Among the lines below, a stretch begins at the one with "The width and height of the screenshot is (790, 720)." and ends at the one with "Task: Select the color". Repeat that stretch exactly, ends included.

▸ **RECORDS PROVIDED**:
--- START ---
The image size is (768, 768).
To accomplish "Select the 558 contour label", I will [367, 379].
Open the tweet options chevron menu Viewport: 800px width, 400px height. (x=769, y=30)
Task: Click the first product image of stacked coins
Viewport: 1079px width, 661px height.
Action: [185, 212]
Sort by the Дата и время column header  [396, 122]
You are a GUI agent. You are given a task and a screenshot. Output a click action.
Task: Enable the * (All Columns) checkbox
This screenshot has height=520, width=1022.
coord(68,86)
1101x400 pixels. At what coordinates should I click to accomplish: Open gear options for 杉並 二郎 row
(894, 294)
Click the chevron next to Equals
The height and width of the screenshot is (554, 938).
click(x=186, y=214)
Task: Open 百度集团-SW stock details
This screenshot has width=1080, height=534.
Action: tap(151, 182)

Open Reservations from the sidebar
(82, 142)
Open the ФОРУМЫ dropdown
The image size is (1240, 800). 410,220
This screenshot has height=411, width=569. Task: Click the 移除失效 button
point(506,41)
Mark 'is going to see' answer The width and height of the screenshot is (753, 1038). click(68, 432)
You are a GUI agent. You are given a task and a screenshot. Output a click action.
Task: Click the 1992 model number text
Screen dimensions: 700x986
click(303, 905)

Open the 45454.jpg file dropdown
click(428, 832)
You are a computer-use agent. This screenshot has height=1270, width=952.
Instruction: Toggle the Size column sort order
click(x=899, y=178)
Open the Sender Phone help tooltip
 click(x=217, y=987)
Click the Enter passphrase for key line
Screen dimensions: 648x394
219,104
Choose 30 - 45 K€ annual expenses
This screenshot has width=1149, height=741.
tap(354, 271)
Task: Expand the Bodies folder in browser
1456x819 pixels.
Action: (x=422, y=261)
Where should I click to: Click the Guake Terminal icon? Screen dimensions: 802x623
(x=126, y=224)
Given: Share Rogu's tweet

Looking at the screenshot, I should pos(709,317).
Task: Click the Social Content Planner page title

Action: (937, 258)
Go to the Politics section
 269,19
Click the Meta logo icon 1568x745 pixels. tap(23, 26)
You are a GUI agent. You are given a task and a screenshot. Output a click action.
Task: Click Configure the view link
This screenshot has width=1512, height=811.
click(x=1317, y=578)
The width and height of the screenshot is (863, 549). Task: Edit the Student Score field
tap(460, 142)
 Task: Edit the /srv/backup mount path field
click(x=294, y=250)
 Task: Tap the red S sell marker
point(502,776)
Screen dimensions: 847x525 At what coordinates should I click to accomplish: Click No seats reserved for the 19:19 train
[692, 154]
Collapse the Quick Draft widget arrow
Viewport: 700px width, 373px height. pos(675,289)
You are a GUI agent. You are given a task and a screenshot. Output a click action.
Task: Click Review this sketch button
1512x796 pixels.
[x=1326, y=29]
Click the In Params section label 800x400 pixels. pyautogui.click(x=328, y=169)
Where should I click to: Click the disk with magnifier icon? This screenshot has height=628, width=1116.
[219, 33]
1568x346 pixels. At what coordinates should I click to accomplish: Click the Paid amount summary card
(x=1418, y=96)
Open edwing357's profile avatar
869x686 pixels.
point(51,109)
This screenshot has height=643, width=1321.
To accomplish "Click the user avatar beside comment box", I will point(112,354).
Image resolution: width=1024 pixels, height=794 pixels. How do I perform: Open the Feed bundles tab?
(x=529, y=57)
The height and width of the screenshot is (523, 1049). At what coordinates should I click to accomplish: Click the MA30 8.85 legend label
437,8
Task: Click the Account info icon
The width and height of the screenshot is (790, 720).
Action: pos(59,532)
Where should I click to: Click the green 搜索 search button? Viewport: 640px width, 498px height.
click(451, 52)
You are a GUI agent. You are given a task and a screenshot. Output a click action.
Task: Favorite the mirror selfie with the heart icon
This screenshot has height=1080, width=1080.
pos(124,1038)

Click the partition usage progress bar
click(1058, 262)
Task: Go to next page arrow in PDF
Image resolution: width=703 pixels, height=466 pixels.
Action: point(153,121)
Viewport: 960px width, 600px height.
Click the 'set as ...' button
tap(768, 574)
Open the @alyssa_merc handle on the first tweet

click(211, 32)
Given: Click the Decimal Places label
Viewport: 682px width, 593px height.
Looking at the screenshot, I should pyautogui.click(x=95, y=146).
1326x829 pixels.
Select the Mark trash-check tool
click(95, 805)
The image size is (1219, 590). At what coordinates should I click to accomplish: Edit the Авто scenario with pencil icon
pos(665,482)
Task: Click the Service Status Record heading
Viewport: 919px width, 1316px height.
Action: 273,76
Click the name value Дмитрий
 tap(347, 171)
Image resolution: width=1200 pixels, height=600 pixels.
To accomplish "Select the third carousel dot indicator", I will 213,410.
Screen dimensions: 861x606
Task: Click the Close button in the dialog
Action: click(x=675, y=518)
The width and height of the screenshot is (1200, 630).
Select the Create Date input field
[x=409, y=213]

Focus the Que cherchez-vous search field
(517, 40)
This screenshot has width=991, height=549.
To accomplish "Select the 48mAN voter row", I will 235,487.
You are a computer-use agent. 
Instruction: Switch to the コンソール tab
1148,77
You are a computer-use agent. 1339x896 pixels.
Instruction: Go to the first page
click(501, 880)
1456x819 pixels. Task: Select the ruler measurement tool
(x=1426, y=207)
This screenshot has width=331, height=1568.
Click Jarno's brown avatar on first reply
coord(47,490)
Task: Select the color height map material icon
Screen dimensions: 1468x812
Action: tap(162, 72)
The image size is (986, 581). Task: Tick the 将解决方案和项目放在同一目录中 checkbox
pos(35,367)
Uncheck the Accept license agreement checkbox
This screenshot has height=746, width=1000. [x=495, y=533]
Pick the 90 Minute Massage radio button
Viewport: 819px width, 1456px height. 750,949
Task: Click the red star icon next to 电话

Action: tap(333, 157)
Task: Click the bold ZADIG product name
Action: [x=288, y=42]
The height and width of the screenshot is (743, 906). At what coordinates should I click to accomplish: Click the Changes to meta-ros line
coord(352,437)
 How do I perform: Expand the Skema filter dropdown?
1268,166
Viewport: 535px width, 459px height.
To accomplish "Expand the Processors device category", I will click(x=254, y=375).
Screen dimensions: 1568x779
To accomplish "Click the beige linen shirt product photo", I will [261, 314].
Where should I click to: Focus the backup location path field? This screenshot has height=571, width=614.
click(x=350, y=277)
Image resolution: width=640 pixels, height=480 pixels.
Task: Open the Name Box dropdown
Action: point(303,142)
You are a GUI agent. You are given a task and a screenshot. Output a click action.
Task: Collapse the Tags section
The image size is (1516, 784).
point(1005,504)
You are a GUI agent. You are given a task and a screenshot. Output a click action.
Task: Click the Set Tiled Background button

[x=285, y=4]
--- END ---
▸ **YOUR RESPONSE**:
The width and height of the screenshot is (790, 720).
Action: pos(59,532)
Where should I click to: Click the green 搜索 search button? Viewport: 640px width, 498px height.
click(451, 52)
You are a GUI agent. You are given a task and a screenshot. Output a click action.
Task: Favorite the mirror selfie with the heart icon
This screenshot has height=1080, width=1080.
pos(124,1038)

Click the partition usage progress bar
click(1058, 262)
Task: Go to next page arrow in PDF
Image resolution: width=703 pixels, height=466 pixels.
Action: point(153,121)
Viewport: 960px width, 600px height.
Click the 'set as ...' button
tap(768, 574)
Open the @alyssa_merc handle on the first tweet

click(211, 32)
Given: Click the Decimal Places label
Viewport: 682px width, 593px height.
Looking at the screenshot, I should pyautogui.click(x=95, y=146).
1326x829 pixels.
Select the Mark trash-check tool
click(95, 805)
The image size is (1219, 590). At what coordinates should I click to accomplish: Edit the Авто scenario with pencil icon
pos(665,482)
Task: Click the Service Status Record heading
Viewport: 919px width, 1316px height.
Action: 273,76
Click the name value Дмитрий
 tap(347, 171)
Image resolution: width=1200 pixels, height=600 pixels.
To accomplish "Select the third carousel dot indicator", I will 213,410.
Screen dimensions: 861x606
Task: Click the Close button in the dialog
Action: click(x=675, y=518)
The width and height of the screenshot is (1200, 630).
Select the Create Date input field
[x=409, y=213]

Focus the Que cherchez-vous search field
(517, 40)
This screenshot has width=991, height=549.
To accomplish "Select the 48mAN voter row", I will 235,487.
You are a computer-use agent. 
Instruction: Switch to the コンソール tab
1148,77
You are a computer-use agent. 1339x896 pixels.
Instruction: Go to the first page
click(501, 880)
1456x819 pixels. Task: Select the ruler measurement tool
(x=1426, y=207)
This screenshot has width=331, height=1568.
Click Jarno's brown avatar on first reply
coord(47,490)
Task: Select the color height map material icon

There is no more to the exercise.